Panama’s Ministry of Health has mobilized Panama’s health sector and the general public to launch a Prostate Cancer campaign for men during this month. October is celebrated globally as Breast Cancer Awareness Month. It continues to have as its aim, raising the consciousness of women to the benefits of early detection for higher chances of survival. This month Prostate cancer will share the same stage.

Since 2006, when I first came to Panama, I’ve been most impressed by the obvious national effort to raise awareness about breast cancer. There were huge billboards and strategically located signs on major buildings along with the usual commercialized pink accessories in practically every store. But I’d never seen a national coin dedicated to any kind of cancer awareness before. So imagine my delight when I received as change, a bright shiny 25c Balboa (Panamanian currency). I was impressed!

And yet, with all that effort, breast cancer is still the second leading cause of death among Panamanian women. Awareness and is still not growing fast enough. Worse, many women have never even heard of Inflammatory Breast Cancer and are still looking for lumps and dependent on mammograms. And sadly too, it is the poorer and more disadvantaged indigenous women who suffer the most. Much more needs to be done to spread the word, and make tests affordable and accessible to all women.

Even with much more ground to cover, women’s awareness of issues surrounding breast cancer is far more advanced than prostate cancer awareness among men in Panama.


Prostate Cancer is most prevalent among the West Indian and Indigenous/Native Panamanians. Panama’s “macho” male image does nothing to help raise awareness. These men, like other ‘manly-men’ elsewhere refuse to go to the doctor to be tested. Usually, when they do and cancer is detected, its already way advanced or too late.  This year the Ministry of Health came up with a  new measure to raise awareness.

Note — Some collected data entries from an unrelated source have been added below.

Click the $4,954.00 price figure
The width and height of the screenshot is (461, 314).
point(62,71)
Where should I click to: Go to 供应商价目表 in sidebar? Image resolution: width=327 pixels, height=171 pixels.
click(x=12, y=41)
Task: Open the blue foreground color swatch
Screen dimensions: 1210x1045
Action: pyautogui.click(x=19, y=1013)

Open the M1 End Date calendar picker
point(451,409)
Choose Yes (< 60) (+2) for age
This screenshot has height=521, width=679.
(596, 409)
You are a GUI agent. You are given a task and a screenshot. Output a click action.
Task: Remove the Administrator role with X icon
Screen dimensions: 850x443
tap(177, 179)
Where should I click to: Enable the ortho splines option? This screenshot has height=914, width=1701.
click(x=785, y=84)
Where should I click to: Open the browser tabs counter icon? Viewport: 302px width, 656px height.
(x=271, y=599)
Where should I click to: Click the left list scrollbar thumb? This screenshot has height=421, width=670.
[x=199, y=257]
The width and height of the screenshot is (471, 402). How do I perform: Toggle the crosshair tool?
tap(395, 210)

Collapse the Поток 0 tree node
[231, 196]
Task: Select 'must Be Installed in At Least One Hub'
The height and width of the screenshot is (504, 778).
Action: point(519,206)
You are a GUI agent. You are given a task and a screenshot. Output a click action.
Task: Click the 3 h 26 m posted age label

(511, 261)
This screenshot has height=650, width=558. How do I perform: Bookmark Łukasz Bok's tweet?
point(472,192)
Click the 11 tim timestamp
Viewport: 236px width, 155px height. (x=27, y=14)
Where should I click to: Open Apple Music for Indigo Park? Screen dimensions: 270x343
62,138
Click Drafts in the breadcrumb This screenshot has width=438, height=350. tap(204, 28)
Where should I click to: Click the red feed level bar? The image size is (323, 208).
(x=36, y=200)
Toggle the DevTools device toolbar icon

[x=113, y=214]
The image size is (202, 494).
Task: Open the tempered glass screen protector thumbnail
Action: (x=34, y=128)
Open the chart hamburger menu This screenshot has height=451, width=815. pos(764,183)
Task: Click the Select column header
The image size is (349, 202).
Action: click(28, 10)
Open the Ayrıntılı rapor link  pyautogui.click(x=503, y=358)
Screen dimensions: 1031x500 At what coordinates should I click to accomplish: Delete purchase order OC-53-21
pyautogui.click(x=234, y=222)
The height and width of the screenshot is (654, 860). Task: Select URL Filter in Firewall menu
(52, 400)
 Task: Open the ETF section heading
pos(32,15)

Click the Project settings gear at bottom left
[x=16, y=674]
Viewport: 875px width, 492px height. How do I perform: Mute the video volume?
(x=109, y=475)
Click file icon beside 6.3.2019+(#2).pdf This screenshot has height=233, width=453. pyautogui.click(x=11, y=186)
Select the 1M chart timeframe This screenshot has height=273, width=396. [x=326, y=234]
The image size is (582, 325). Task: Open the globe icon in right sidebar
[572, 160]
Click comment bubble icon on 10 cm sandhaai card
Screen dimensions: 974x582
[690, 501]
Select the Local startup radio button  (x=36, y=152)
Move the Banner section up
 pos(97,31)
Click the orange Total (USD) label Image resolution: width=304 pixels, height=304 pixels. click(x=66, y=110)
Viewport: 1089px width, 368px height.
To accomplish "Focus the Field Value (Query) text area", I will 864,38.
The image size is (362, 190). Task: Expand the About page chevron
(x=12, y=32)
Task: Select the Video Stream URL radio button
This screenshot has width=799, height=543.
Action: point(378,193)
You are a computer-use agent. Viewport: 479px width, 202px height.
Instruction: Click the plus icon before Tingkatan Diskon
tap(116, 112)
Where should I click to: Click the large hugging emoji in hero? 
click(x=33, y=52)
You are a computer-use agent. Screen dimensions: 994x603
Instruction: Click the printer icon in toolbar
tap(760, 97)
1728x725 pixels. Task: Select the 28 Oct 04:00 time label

Prostate cancer awareness  in Panama, will this year share the spotlight with breast cancer awareness. Perhaps it is hoped that men will catch the spirit of the month and be motivated to join their female counterparts and be tested as well. I really hope that is the case. The waiting list for prostate surgery in major hospitals in Panama is horrifying, and more men need to take preventive measures while they can.

So this month, I’ll be wearing a double ribbon (seen in photo below) in Panama; and hope to encourage all the men and women in my sphere to increase their breast and prostate cancer awareness by educating themselves about detection methods, treatment alternatives, diet and lifestyle changes and so on.


Some additional things I plan to do that you can do too:-

1. Women, especially, should educate themselves about alternative methods of detection of Breast Cancer. There is a lot of controversy surrounding mammograms and their high failure rate in accurately detecting breast cancer.

I’ll encourage women to learn more about Inflammatory Breast Cancer. This is a silent killer that mammograms will unlikely detect it. There are no lumps, and you usually find it when its very advanced. I’m still mystified as to why I hear more about mammograms than about Inflammatory Breast Cancer.

2. Keep the focus of Breast and Prostate Cancer in your home, workplace, social organizations, and worship services using flyers and brochures; send informative links by email; provide educational bulletin inserts, and share power point presentations to raise awareness.

3. Make donations or help raise funds for cancer research.

4. Invite special speakers to come in and address your group members, staff, or congregation about breast and prostate cancer.

5. Pray. Don’t underestimate the power of prayer. So pray for others who are diagnosed with or are survivors of cancer, pray for those who are conducting research, and pray that information reach those who are most in need.

Stay healthy!


  1. Thanks so much for doing your part to help increase awareness of this tragic disease and all the progress being made to find a cure. I recently got diagnosed with breast cancer and underwent a mastectomy. No one should ever have to make such a gut wrenching decision. I hope and pray every day that more people do their part to help make a world in which our daughters can live free of this disease. Thanks for helping make that dream more of a reality.

    • Diep,
      Thanks so much for visiting and for your recommendation of breast reconstruction. I hope my visitors will find your information useful in helping them make a decision.

  2. The double ribbon is a great idea, and the suggested actions for people to do are simple but effective.
    It is important that people know the causes, how they can be prevented and detected, and the treatment options for cancers.
    Do you have updates of the awareness campaign?